Am Dienstag sollen Tarif-Beschäftigte der Göttinger Heinrich-Boll-Schule sowie der Wartbergschule in Osterode in den Ausstand treten. Beide Einrichtungen sind Förderschulen mit einem vergleichsweise hohen Anteil an Angestellten, die beispielsweise als sozialpädogische Fachkräfte oder Schulsozialarbeiter arbeiten. Um 14 Uhr beginnt eine zentrale Warnstreik-Kundgebung am Kröpcke in Hannover. Verbeamtete Lehrer dürfen ohnehin nicht streiken. In Niedersachsen gibt es 19.000 Tarifbeschäftigte und 80.000 Beamte an den Schulen.

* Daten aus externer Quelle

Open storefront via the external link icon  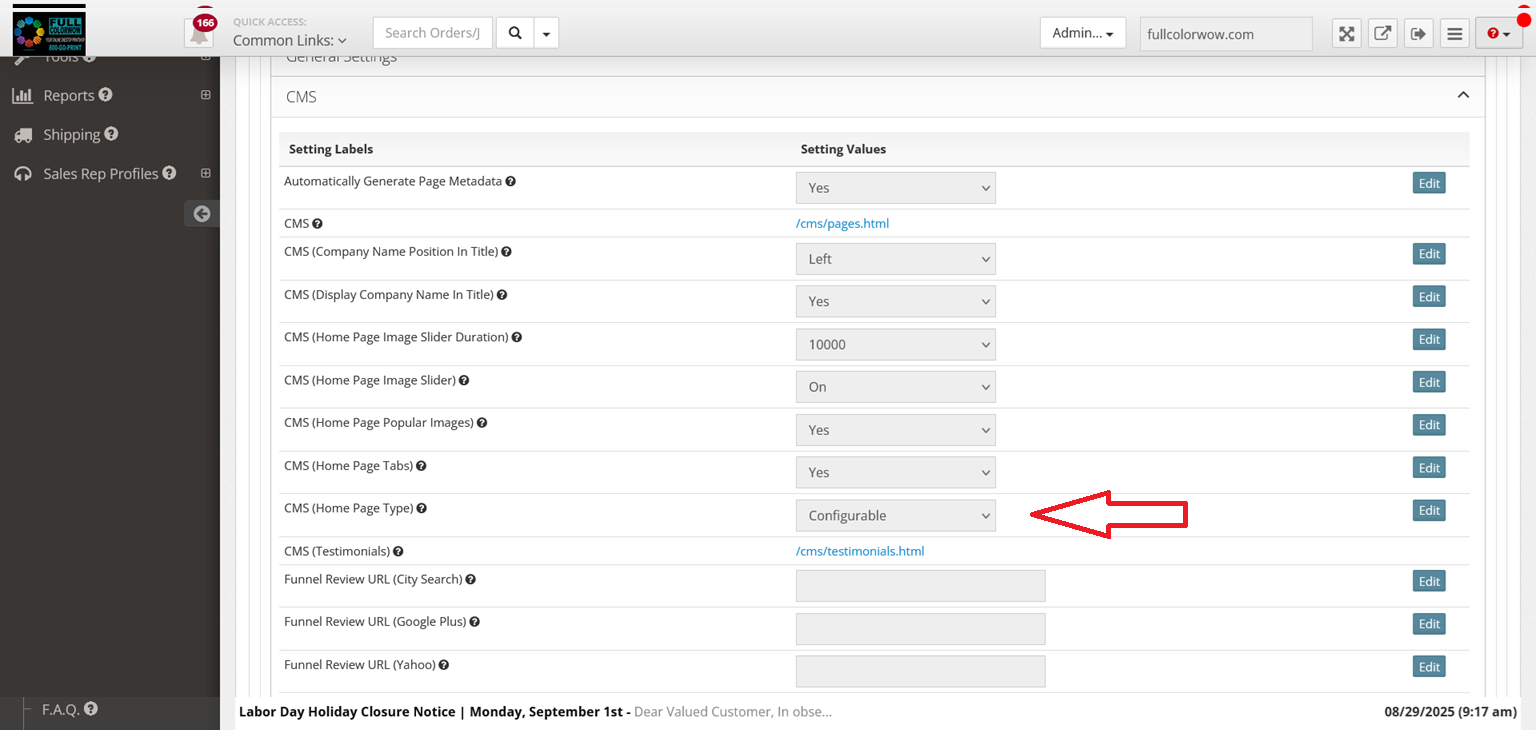tap(1382, 33)
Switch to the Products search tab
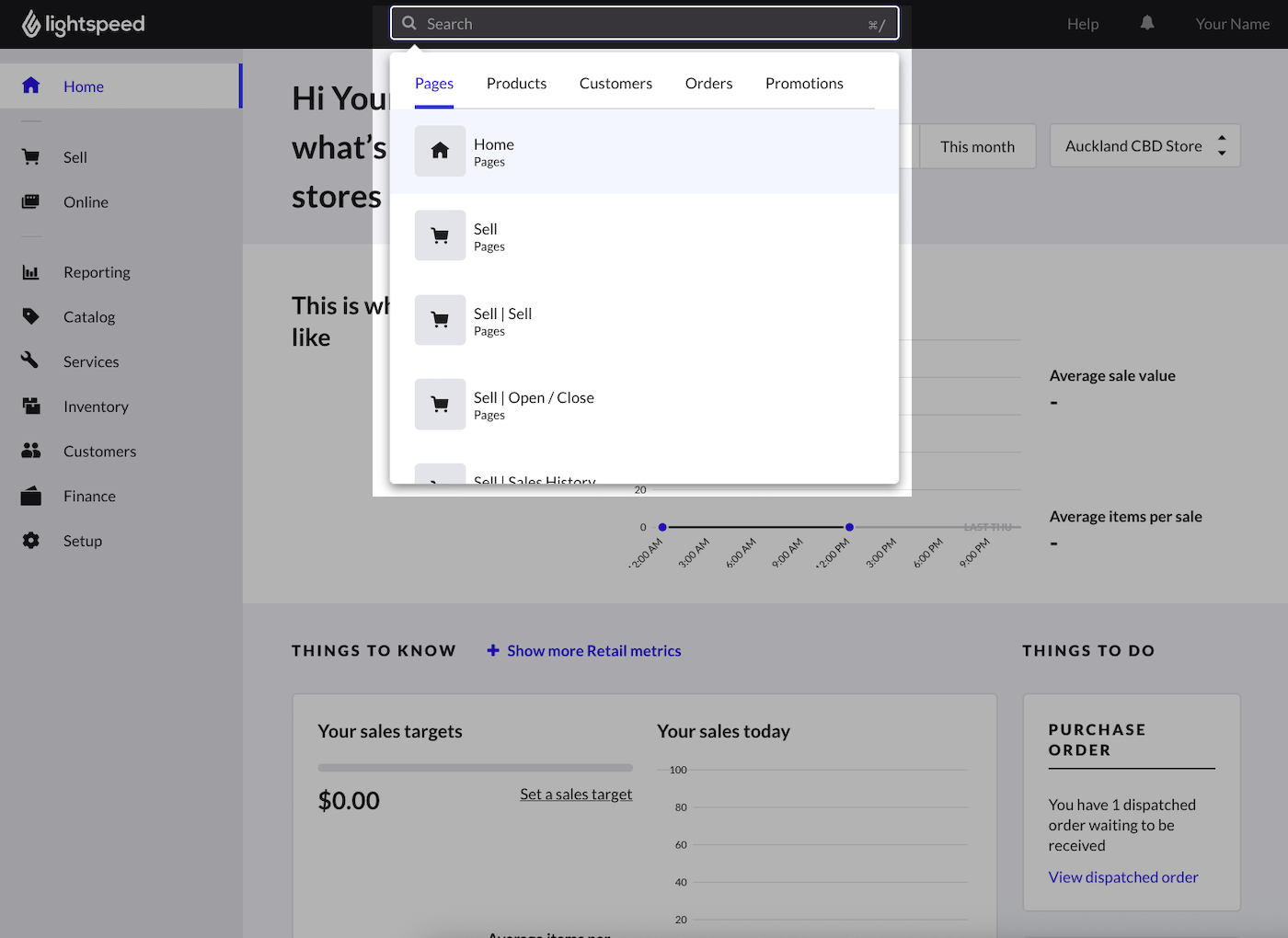Viewport: 1288px width, 938px height. (x=516, y=83)
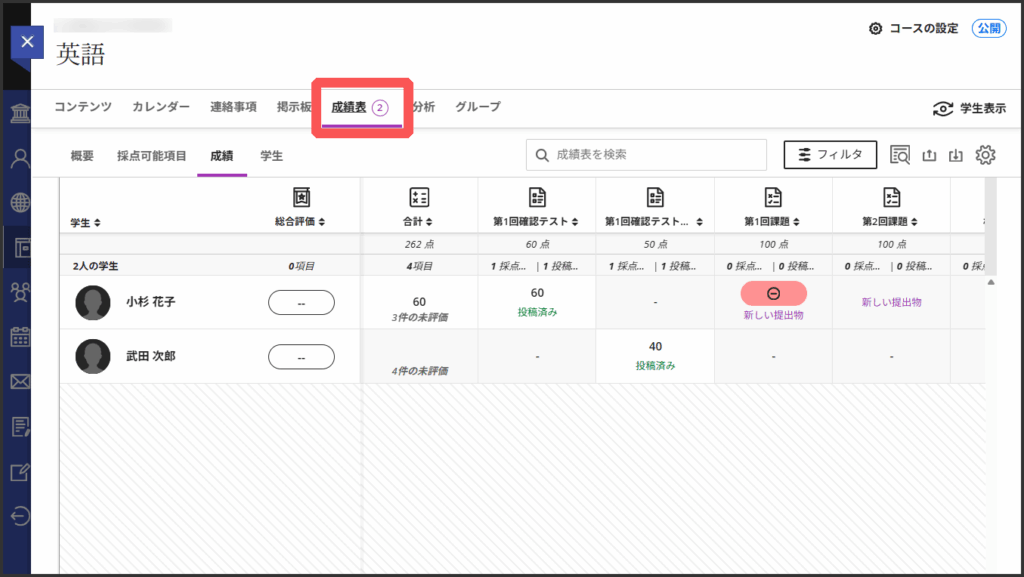Toggle the 公開 course visibility badge

(x=989, y=29)
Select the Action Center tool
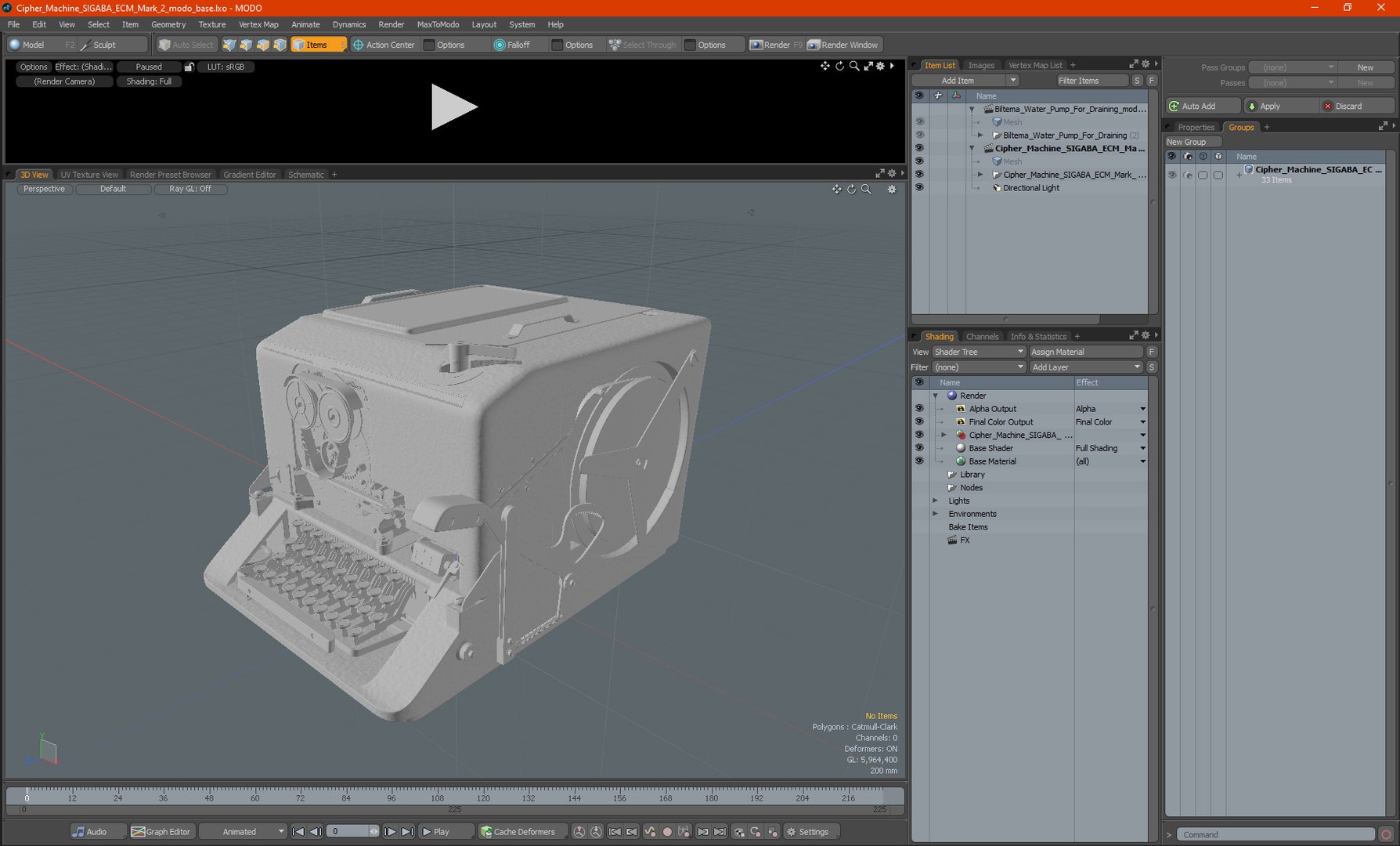Image resolution: width=1400 pixels, height=846 pixels. (x=384, y=45)
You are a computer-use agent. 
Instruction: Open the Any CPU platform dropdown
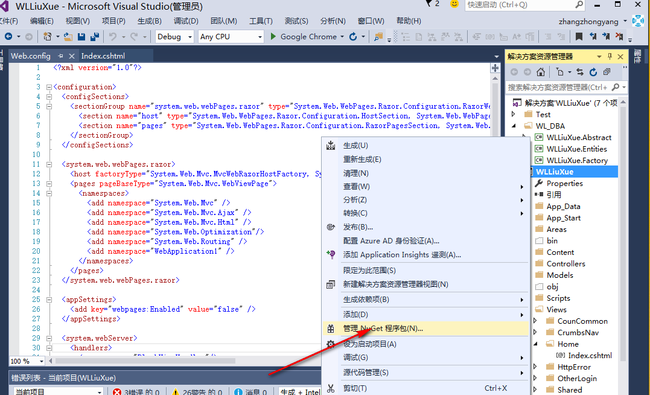[231, 37]
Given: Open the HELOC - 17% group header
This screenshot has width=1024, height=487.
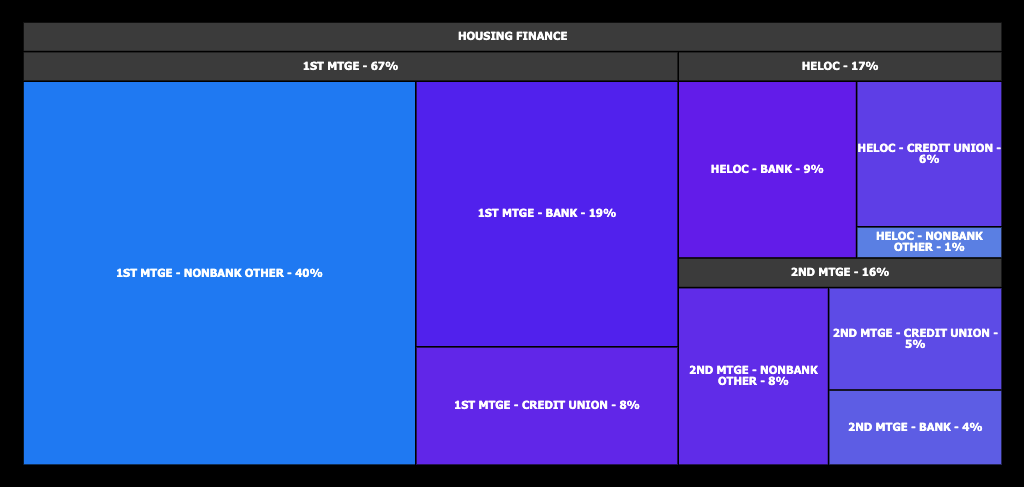Looking at the screenshot, I should (839, 66).
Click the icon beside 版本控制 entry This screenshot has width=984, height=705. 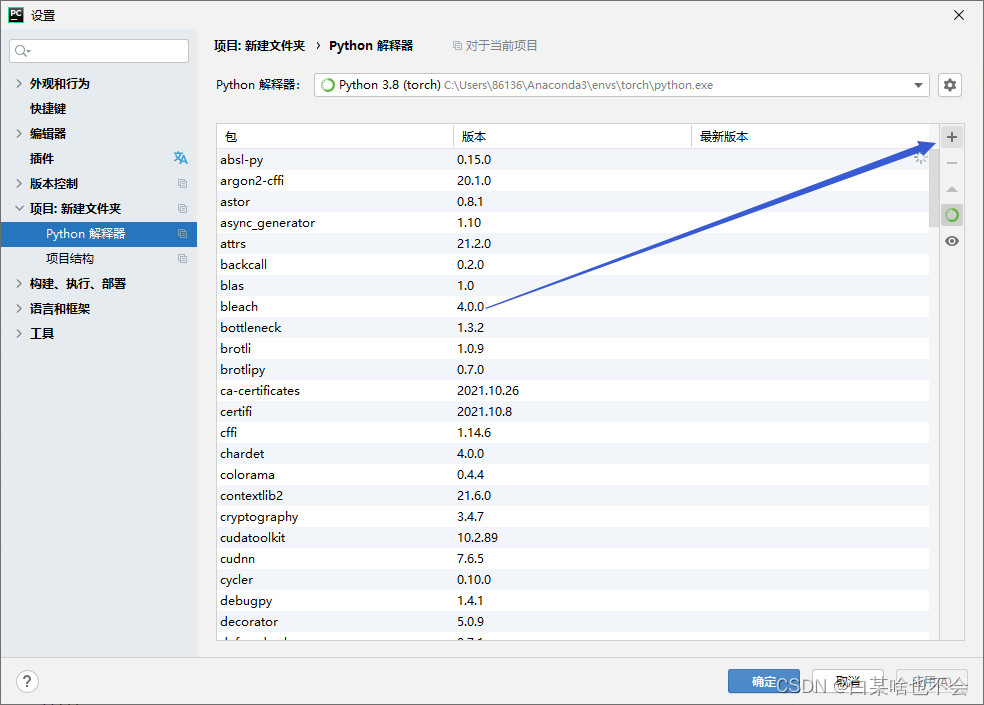(x=182, y=183)
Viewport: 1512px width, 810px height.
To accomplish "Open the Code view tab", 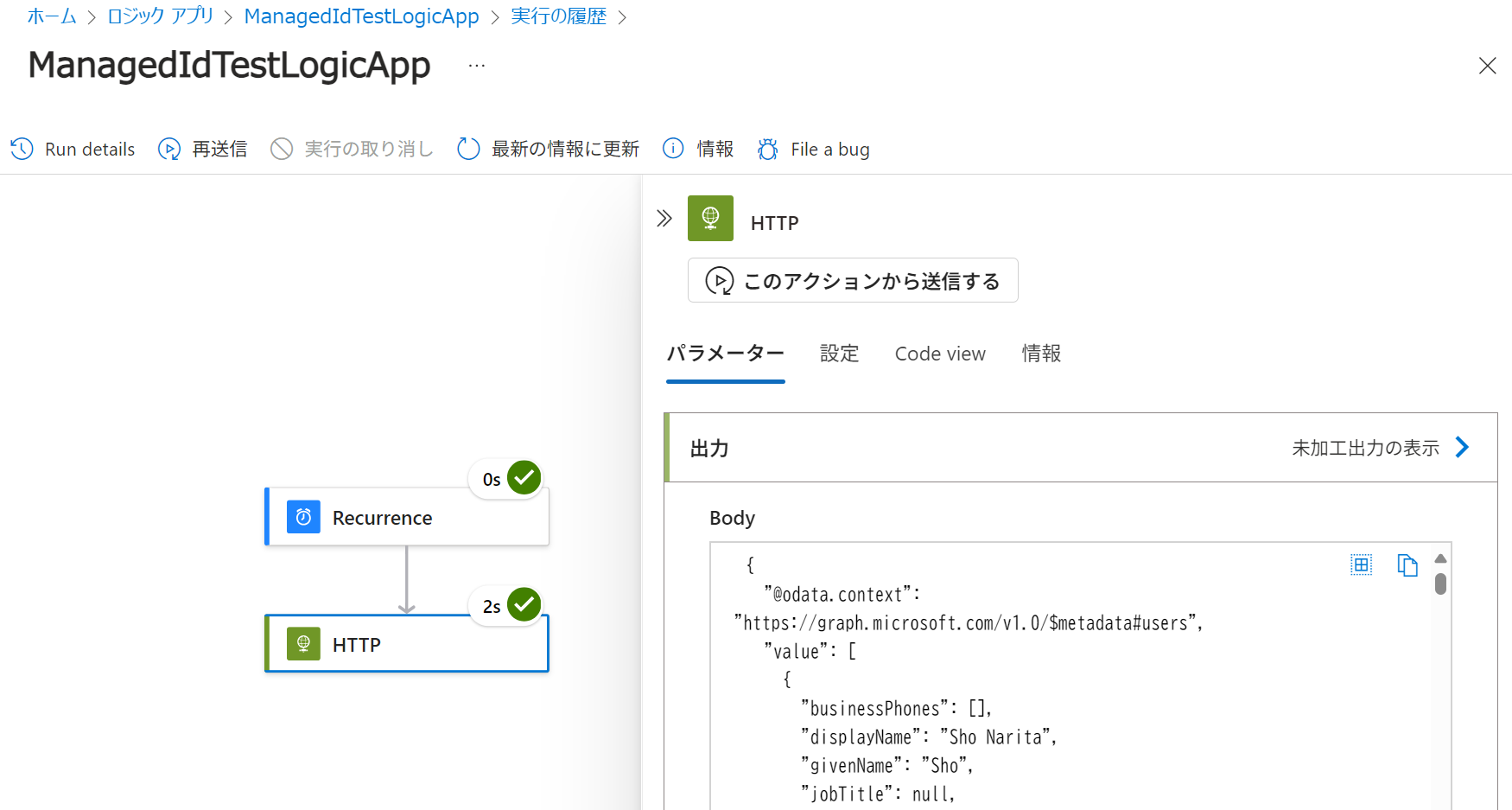I will [939, 354].
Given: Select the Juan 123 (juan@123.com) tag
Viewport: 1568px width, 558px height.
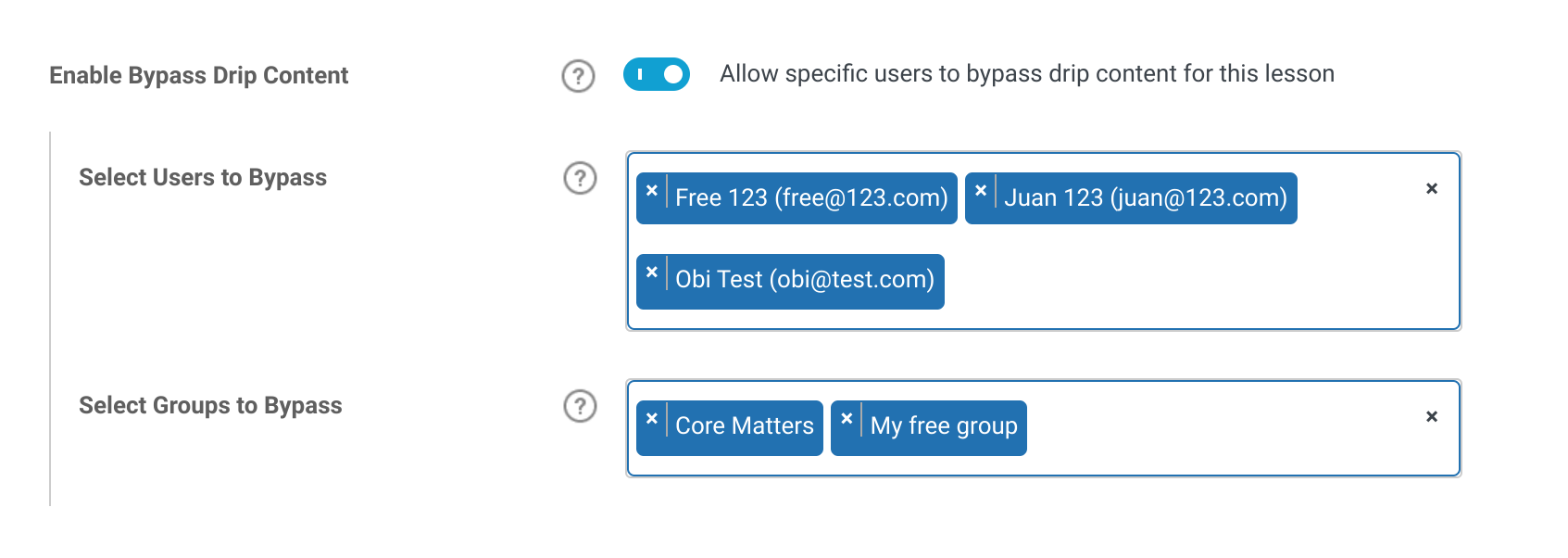Looking at the screenshot, I should [1146, 198].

Im aktuellen Streit geht es um die Bezahlung für die Tarifbeschäftigten der Länder. Aus Sicht mehrerer Gewerkschaften legten die Arbeitgeber bislang „kein verhandlungsfähiges“ Angebot vor. Gefordert werden 5,5 Prozent mehr Gehalt, mindestens jedoch 175 Euro mehr. Außerdem lehnen die Gewerkschaften Einschnitte bei der betrieblichen Altersversorgung ab. (bsc)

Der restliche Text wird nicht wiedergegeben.